*Data provided:*
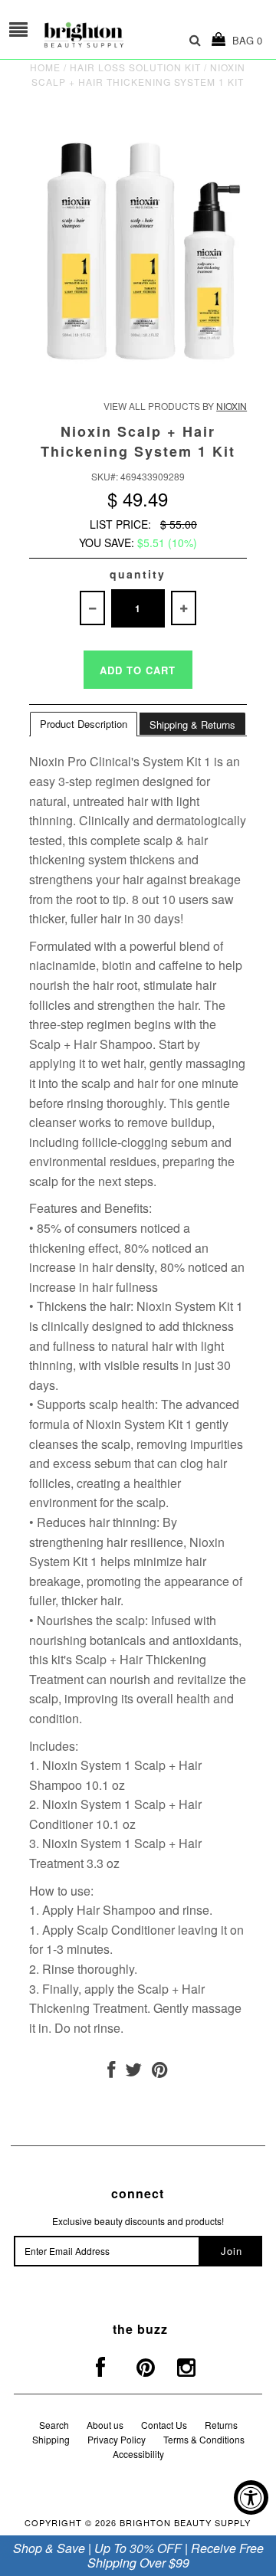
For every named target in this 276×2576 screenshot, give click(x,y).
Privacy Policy (116, 2439)
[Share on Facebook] (111, 2072)
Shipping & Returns (192, 724)
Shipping (51, 2439)
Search (54, 2424)
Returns (221, 2424)
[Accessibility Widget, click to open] (251, 2497)
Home (45, 67)
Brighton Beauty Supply (185, 2522)
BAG (244, 40)
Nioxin (231, 405)
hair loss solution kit (135, 67)
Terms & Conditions (204, 2439)
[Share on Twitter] (133, 2072)
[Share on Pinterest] (160, 2072)
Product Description (83, 723)
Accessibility (138, 2453)
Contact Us (164, 2424)
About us (105, 2424)
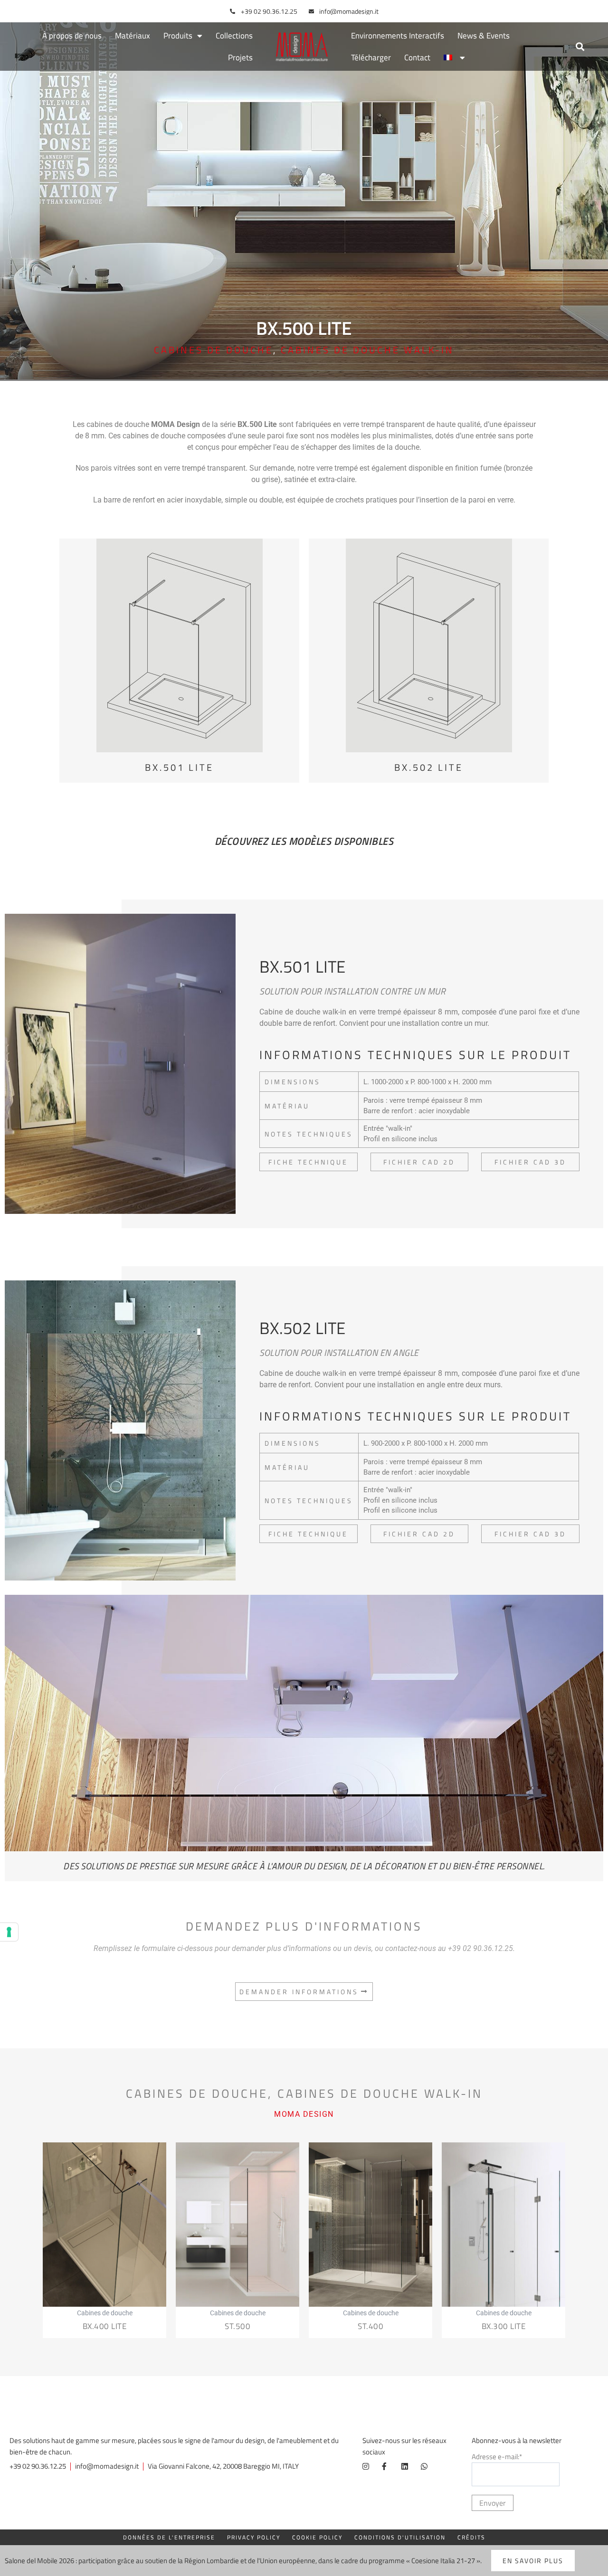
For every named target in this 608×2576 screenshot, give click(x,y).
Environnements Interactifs (397, 35)
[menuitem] (454, 57)
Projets (240, 57)
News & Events (483, 35)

*Task prompt:* The entries above need an exact copy without their pictures.

*Solution for this problem:*
For every named target in this 276×2576 screenshot, give click(x,y).
Privacy Policy (116, 2439)
[Share on Facebook] (111, 2072)
Shipping & Returns (192, 724)
Shipping (51, 2439)
Search (54, 2424)
Returns (221, 2424)
[Accessibility Widget, click to open] (251, 2497)
Home (45, 67)
Brighton Beauty Supply (185, 2522)
BAG (244, 40)
Nioxin (231, 405)
hair loss solution kit (135, 67)
Terms & Conditions (204, 2439)
[Share on Twitter] (133, 2072)
[Share on Pinterest] (160, 2072)
Product Description (83, 723)
Accessibility (138, 2453)
Contact Us (164, 2424)
About us (105, 2424)
For every named target in this 608×2576 screenshot, give click(x,y).
Environnements Interactifs (397, 35)
[menuitem] (454, 57)
Projets (240, 57)
News & Events (483, 35)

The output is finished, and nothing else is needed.